* Materials provided
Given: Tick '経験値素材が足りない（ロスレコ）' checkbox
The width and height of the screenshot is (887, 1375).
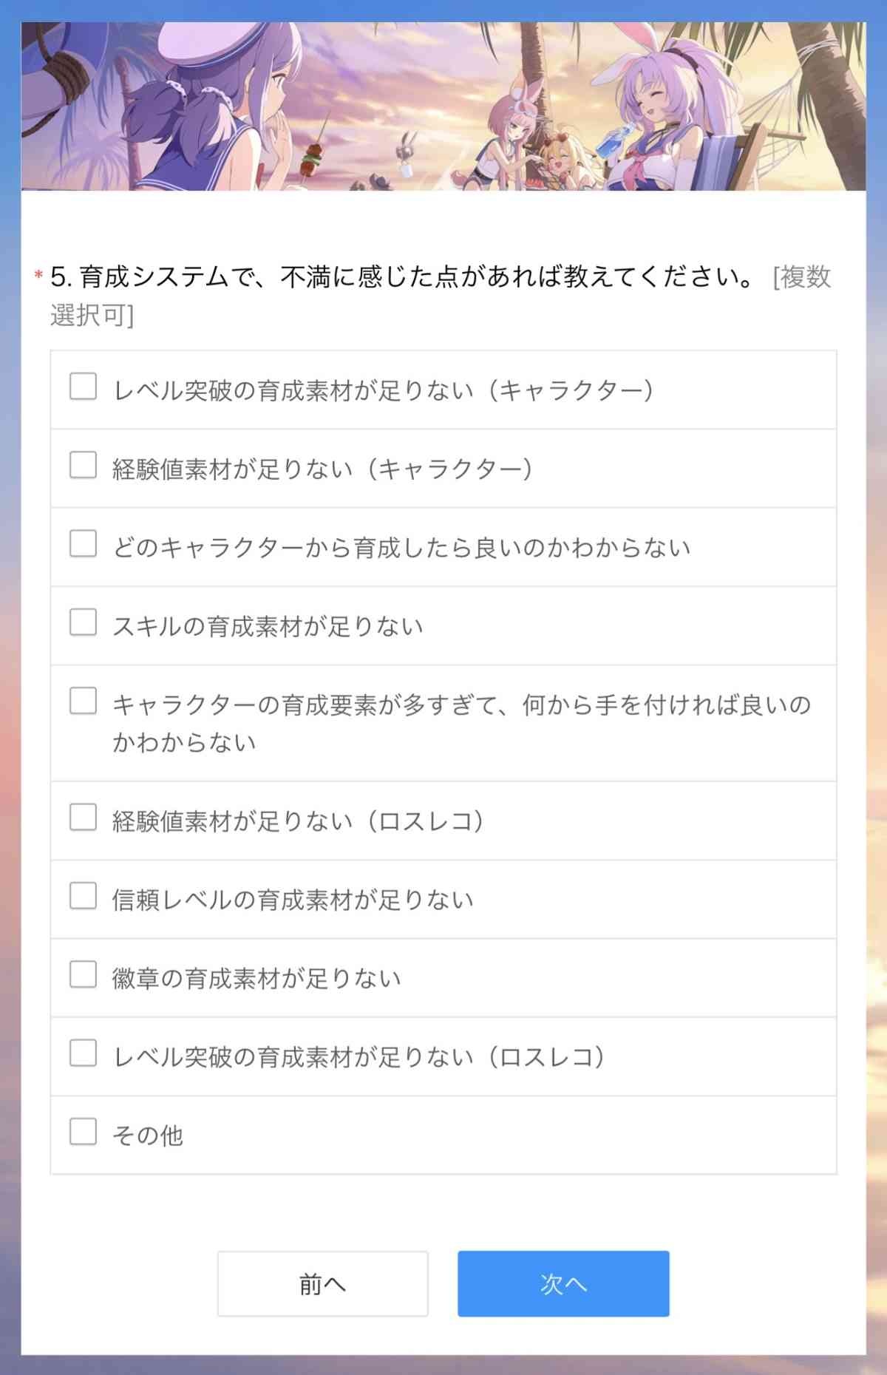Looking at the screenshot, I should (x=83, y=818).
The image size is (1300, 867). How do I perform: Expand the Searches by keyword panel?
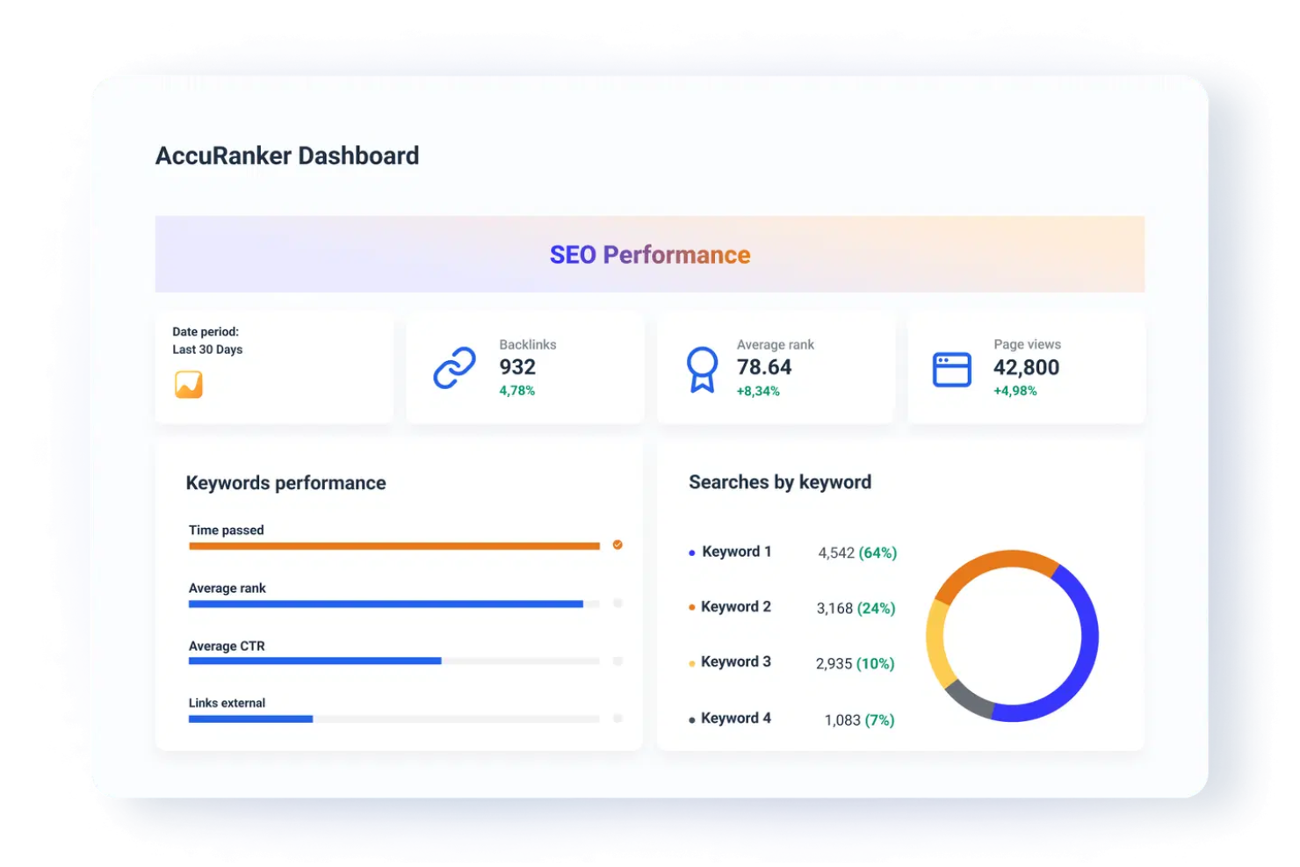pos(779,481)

==

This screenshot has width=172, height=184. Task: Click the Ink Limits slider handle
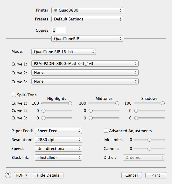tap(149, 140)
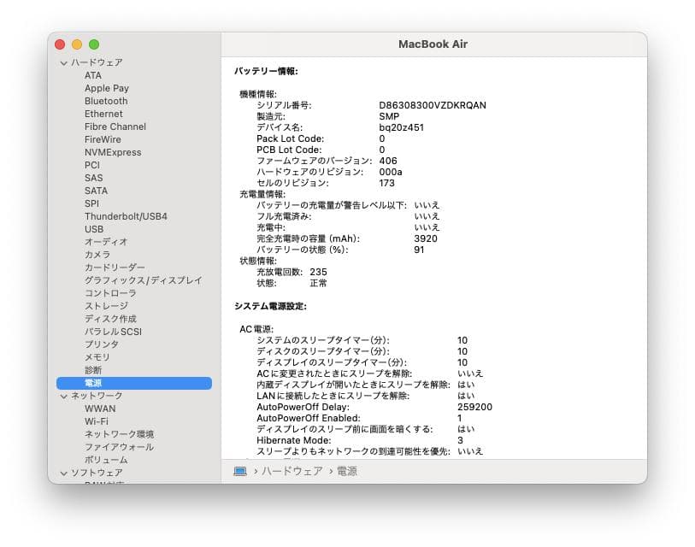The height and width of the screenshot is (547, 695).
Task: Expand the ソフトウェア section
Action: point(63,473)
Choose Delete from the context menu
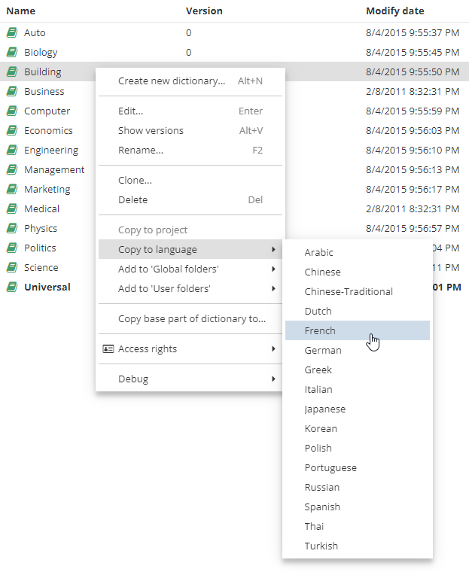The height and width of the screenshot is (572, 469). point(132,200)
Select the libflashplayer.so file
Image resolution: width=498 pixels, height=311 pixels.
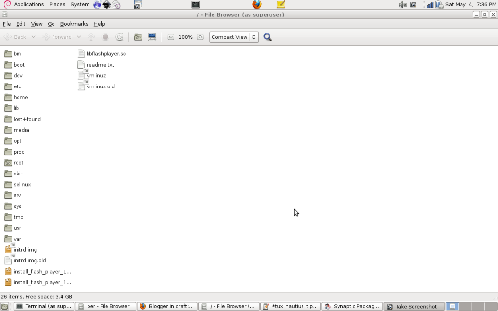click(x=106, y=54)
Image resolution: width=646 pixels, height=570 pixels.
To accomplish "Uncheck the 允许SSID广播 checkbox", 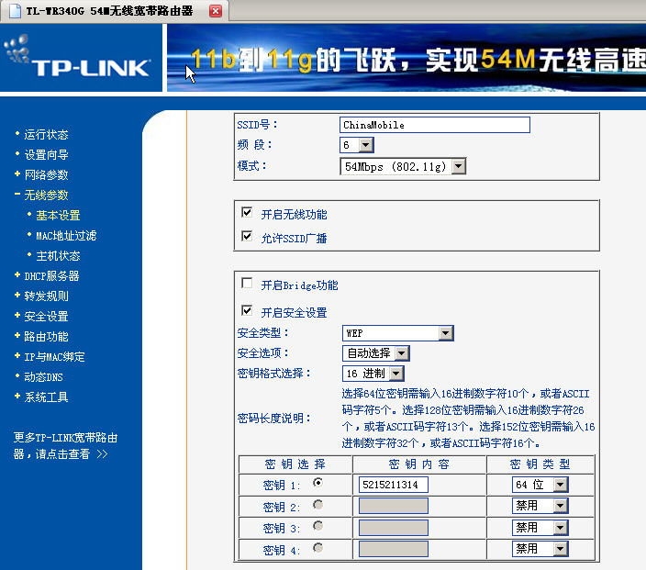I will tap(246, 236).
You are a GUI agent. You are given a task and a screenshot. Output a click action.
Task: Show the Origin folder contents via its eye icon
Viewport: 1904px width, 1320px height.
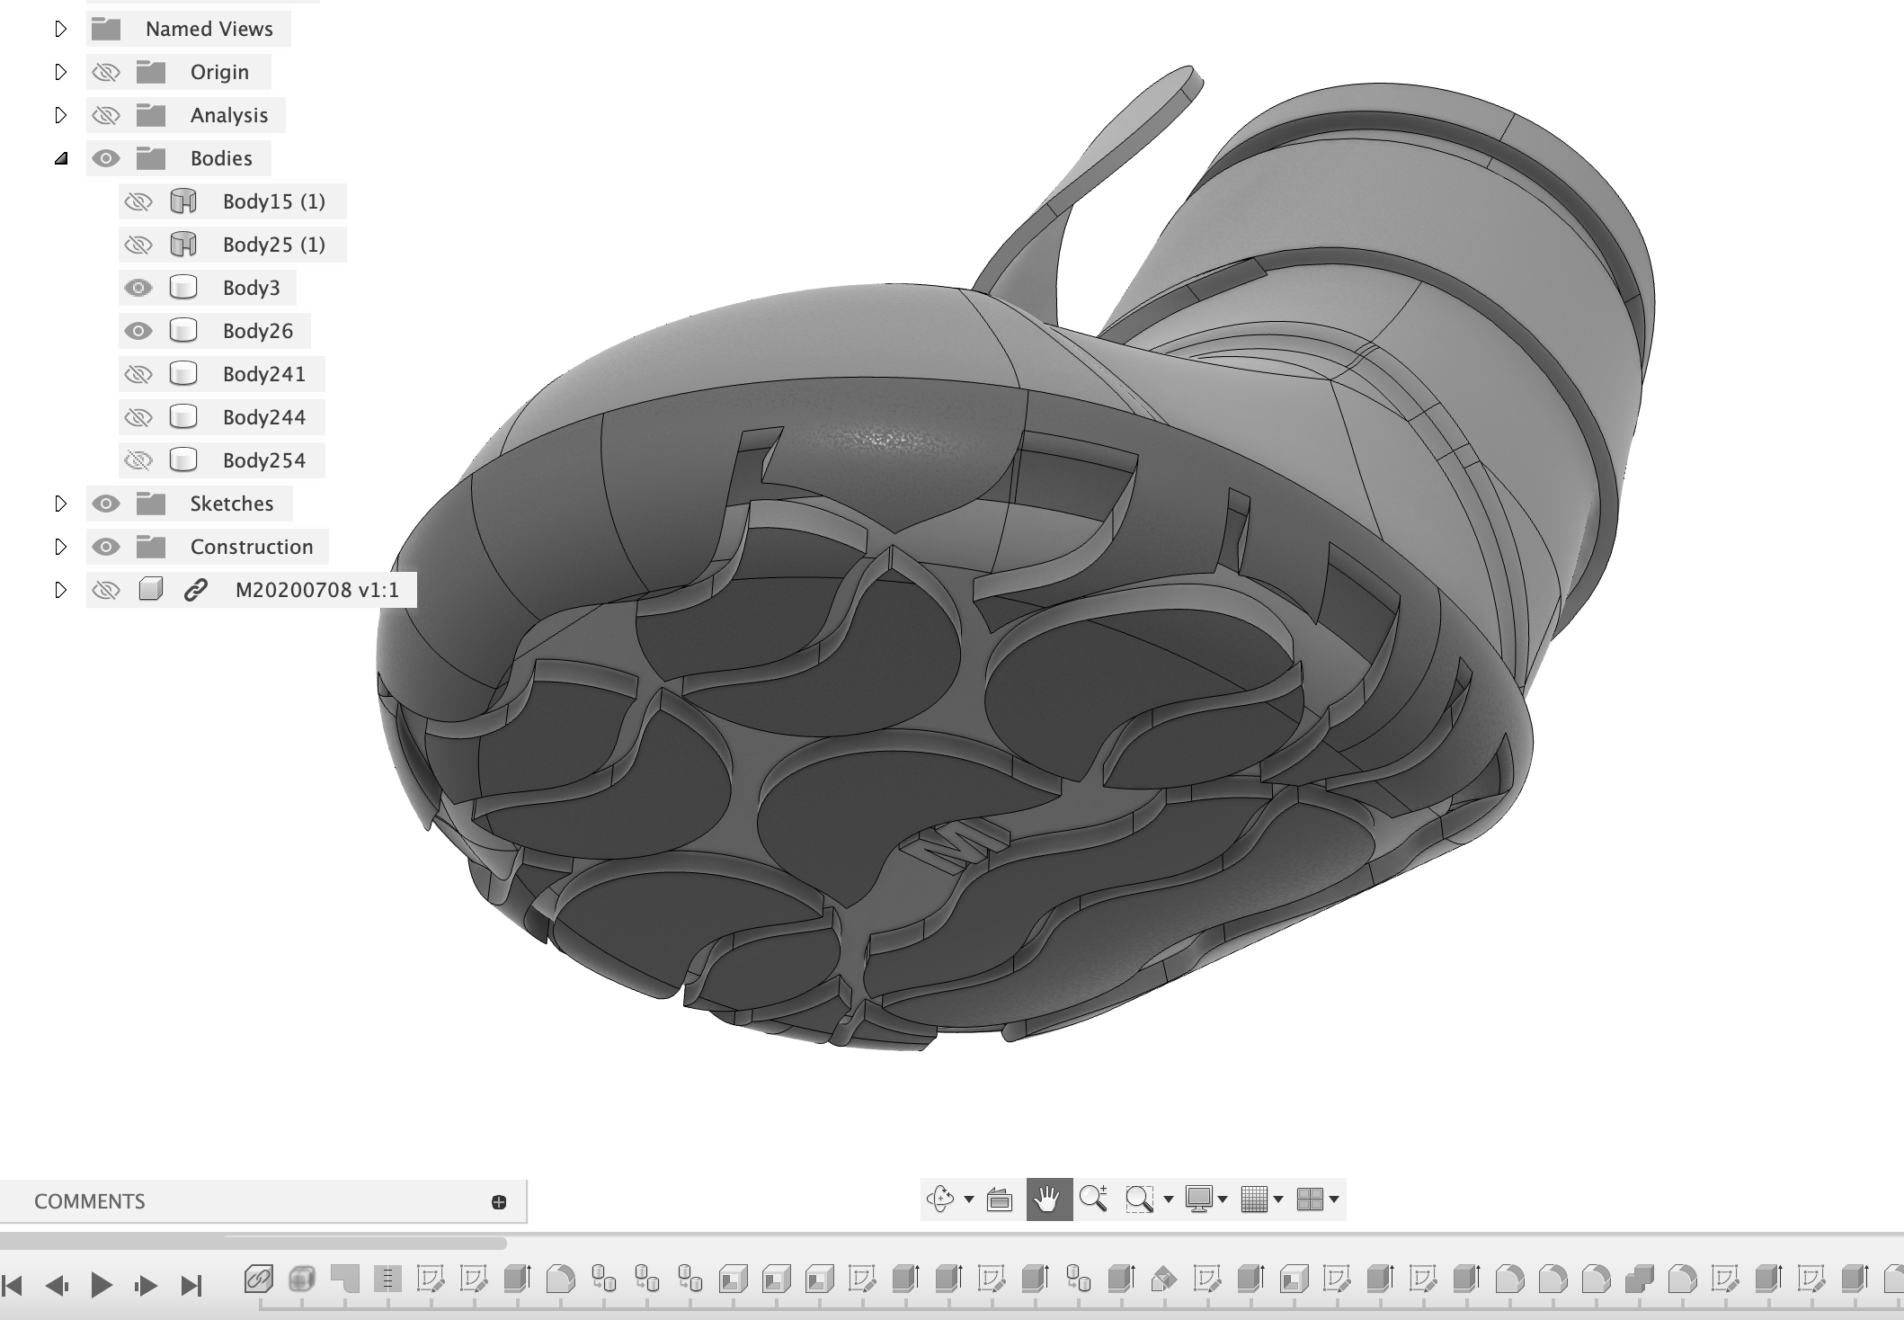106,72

* * *

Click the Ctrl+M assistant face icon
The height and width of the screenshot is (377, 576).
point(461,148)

* Work instructions
Rewrite the records from the line with "The image size" up to and including the line with "pos(779,481)" as a numbered list, leaving out blank lines and pictures.

* Final result
1. The image size is (1300, 867). How do I perform: Expand the Searches by keyword panel?
2. pos(779,481)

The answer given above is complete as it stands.